John Fish ’21 started his YouTube channel as part of a technology communications class during his senior year of high school in Waterloo, Ontario. Coincidentally, it was up and running around the time he got into Harvard, so he arrived to campus with 1,000 followers.
“I thought of documenting coming to Harvard, this mysterious process that so many people are interested in,” he recalled. “No one had done that before. It started as daily vlogs, which were pretty bad.”
But today Fish is a bona fide YouTube star, a self-help motivational guru with a subscriber base of 500,000 and counting. In his room in Dunster House hangs a framed silver “play” button, a gift from the company when he hit 100,000 subscribers (he will get a gold one if he hits 1 million). A self-described “pseudo-celebrity,” Fish, who is concentrating in computer science, uses personal experiences to inform his content with the goal of helping people who will never set foot on Harvard’s campus.
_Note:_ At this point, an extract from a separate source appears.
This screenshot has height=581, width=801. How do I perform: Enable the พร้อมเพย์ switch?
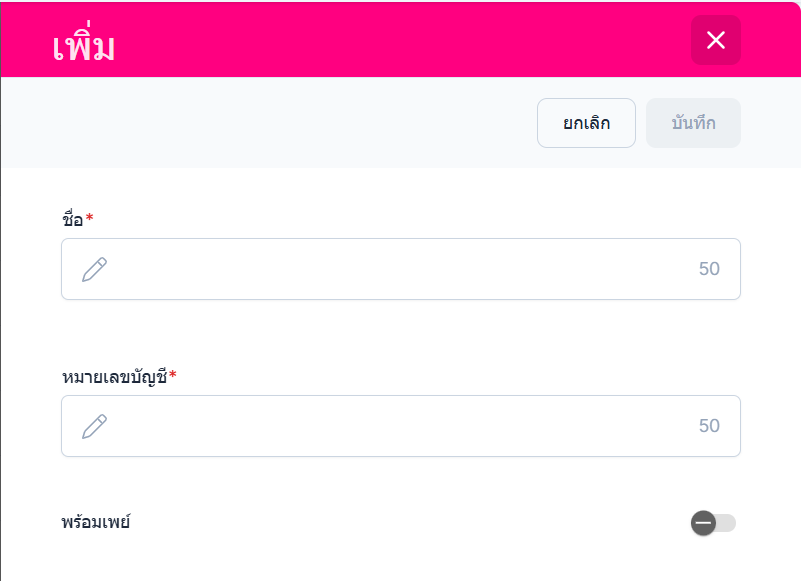(713, 523)

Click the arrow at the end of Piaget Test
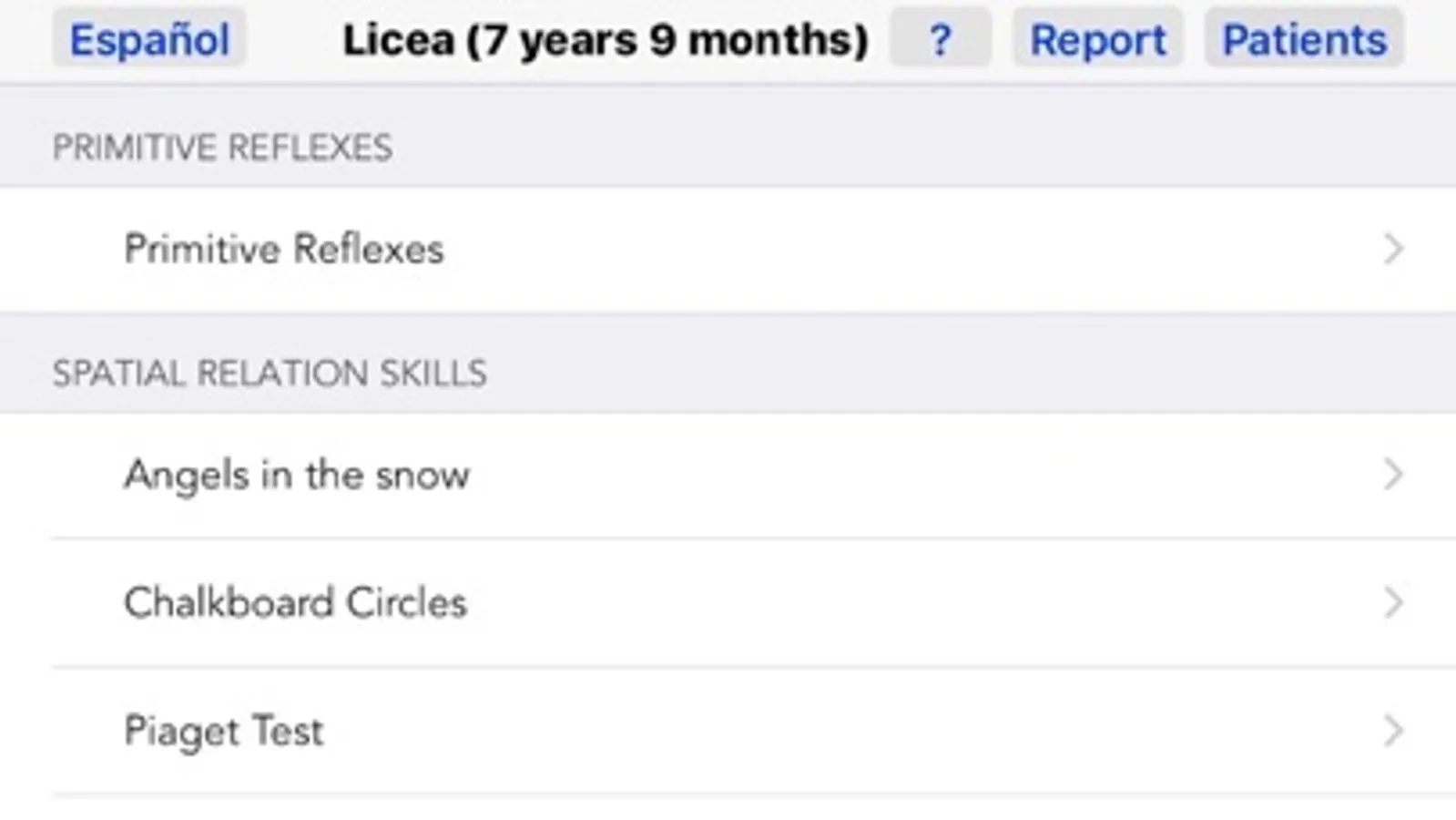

“I’m here because of privilege and luck,” he said. “Anything I can do to democratize that into sharing messages is meaningful to me. I never say. ‘This is what you should do.’ I’m 19 so the amount I know about the world is tiny. But I have such rich experiences and I can say, ‘Here’s what I’m trying.’ These ideas allow people to feel more comfortable in changing their lives.”
That’s why his most popular videos are “Why My 4.0 at Harvard Was a Failure,” “A Day in the Life of a Harvard Computer Science Student” and “Reading a Book a Week is Changing My Life.” Fewer clicks, but just as powerful topics: “Mental Health Perspectives from a Harvard Student,” “How I’m Breaking Bad Habits and Forming Good Ones,” and “The Meaning of Life.”
“People have this perception of Ivy League students, that they are invulnerable,” he said. “School stresses me out a ton, but mentors have eased that stress for me. I could talk to any one of a number of people, but so many people don’t have those people to talk to. If I can be someone who can help normalize it, that’s a good thing.”